Recently, The Associated Press(AP for short) has adopted a policy for bloggers who want to quote from their articles. The good news about it? None at least until Monday(more on that later). The bad news? The policy is a not-so-veiled attack on fair use.
Simply put, they want to charge you a fee depending on how many words you quote, starting at $12.50 USD for 5 words.
This all started when the AP filed DMCA notices against the Drudge Retort, claiming violations of fair use for quoting AP content.
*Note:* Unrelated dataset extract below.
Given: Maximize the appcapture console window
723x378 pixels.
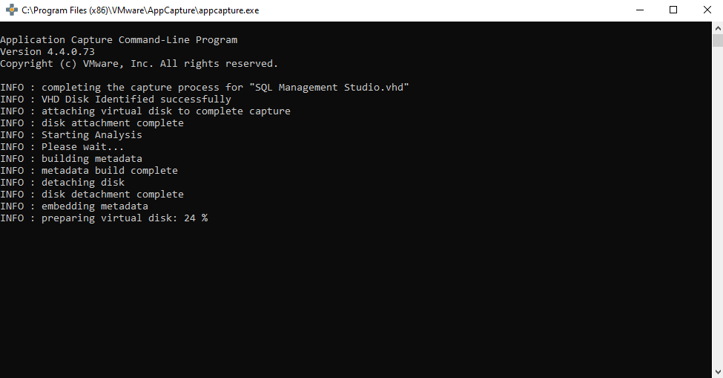Looking at the screenshot, I should pyautogui.click(x=673, y=10).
After initial outcry made them back off on the DMCA notices, they instead came out with a "license fee assesment" policy for quoting AP content.
The big problem with this is that it itself violates fair use principles, as quoting falls under it and there is no licensing requirement for fair use. In other words, they have no legal legs to force their policy on anyone. The most they can really ask is to cite/link back to their content.
On Monday, the AP will release a new set of "guidelines", hopefully grounded in actual copyright and fair use practices. That announcement hasn't stopped many bloggers from boycotting AP and using alternate sources such as Reuters. I believe, however, that the best way to send the right message to AP isn't by boycotting it, but rather do what they don't want: exercise our fair use rights. Quote and cite. If they don't like it, there isn't much they can legally do beyond attempting DMCA takedowns and subsequently get trampled in court.
And AP, remember: If you do somehow get the law to back your "policy", it will absolutely cut both ways. If you get to break fair use, so can everybody else, which makes life miserable for everyone(except lawyers).